There's a temptation to view direct mail marketing as a method stuck in the past. Marketers may think of their personal experiences with mail when they decide whether or not to contract your print service provider for mailings – since many people haven't sent a great number of letters lately, they may discount direct mail's efficacy. However, with an injection of relevant, digital-age practices, you can make "snail mail" into an effective offering, and a cornerstone of the value your printing business offers to marketers.

Not your grandfather's direct mail
Since direct mail is a traditional, paper-based marketing method, some would condemn it to the history books. That perspective, however, overlooks the potential of digital data to shake up the way mailing contents are determined and managed. Print service providers that have taken on a greater amount of client data management and digital marketing responsibilities can let those competencies bleed into their mail-outs.

WhatTheyThink columnist Barb Pellow described one way in which companies are blending the digital and physical worlds: targeting marketing messages in direct mailings based on IP address data. Some organizations are using the real-world neighborhoods and address ranges that correspond to online signatures to determine when to send mailings to specific mailing list members, or to craft campaigns that combine mailings with highly relevant banner ads.

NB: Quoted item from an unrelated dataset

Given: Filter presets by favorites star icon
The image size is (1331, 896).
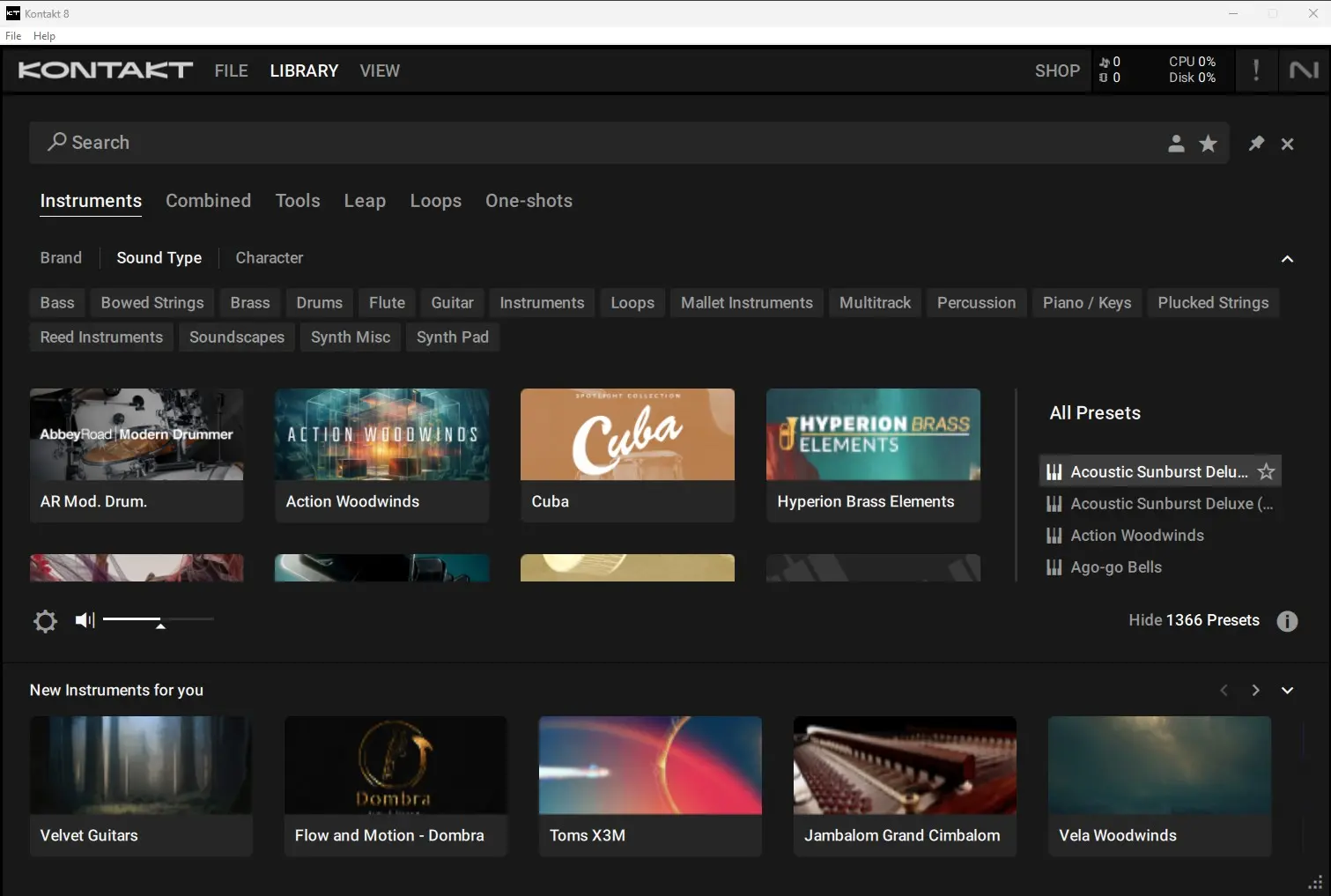Looking at the screenshot, I should pos(1208,143).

The connection between digital data and physical mail is key, and it represents an opportunity to introduce one of online marketing's best qualities – increased customization – to the world of mailings. Think of some of the reasons why modern marketers may reject physical mailings: Response rates could be low, and it may prove hard to send targeted messages or see whether they've had an impact. Finding ways to link digital data with mailing lists is one way to buck those trends and become more savvy.

Seeing print as an analog marketing method, divorced from modern communications by its very nature, is an attitude that could hold marketers back. It's also very reductive, as tactics such as mapping IP addresses to customer locations in a mailing list can bring the two flavors of marketing closer than ever. Furthermore, even simpler tech solutions such as QR codes in mailings can generate synergy between print campaigns and the digital operations they're supporting.

Staying relevant and current
Improving direct mail with modern, digital methods is one way to keep it effective for your customers and prove its worth. Another approach is to ensure that all best practices are being obeyed. A poorly run direct mail campaign may deliver uninspiring results, ones that may convince your clients that this communication method really is washed up, once and for all. The best way to overcome that stigma may be to simply deliver a mailing product at the peak of its powers, one that reaches its audience effectively.

Printing Impressions contributor Summer Gould warned about a few elements that can derail a direct mailing strategy – for instance, if the campaign is based on data more than three years old that has not received a dedicated cleaning, it's unlikely to reach recipients at an acceptable rate. After a few years, many consumers will have potentially moved, and a list that contains outdated addresses can give marketers unrealistic expectations: Looking at a long list of names, then receiving a low level of responses because the data is bad can be a disheartening marketing experience.

The content of the mailings themselves will also go a long way toward determining whether a campaign reaches its intended goal. Gould noted that when mail goes out without a call to action, its response rate is likely to disappoint. There is no room for subtlety when it comes to selling through the mail. If marketers want customers to do something, they should go ahead and ask. "Go to this link," "call us," "scan this QR code." Those are acceptable calls to action. Just saying "reach out" and not saying how is a ticket to vague or negligible response.

Some industries can thrive
Whether direct mail is right for a company may depend, in part, on that business's field. For instance, non-profit organizations and charities have long been keen users of direct mail to reach out to their members and donors. Appeals for donations can come through clearly in print form. It helps that many of the people who feel financially comfortable with giving to charity are over forty years of age – which is an age range that may be more comfortable receiving info through the mail than digital-native millennials are.

The question of fit is a critical one when it comes to delivering direct mail to clients. Does the method seem like it fits the marketing department's overall approach to outreach and communications? If so, there's nothing stopping your company from offering a well-managed and digitally enhanced version of this age-old marketing method. The best way to prove mail's relevance is to use it well.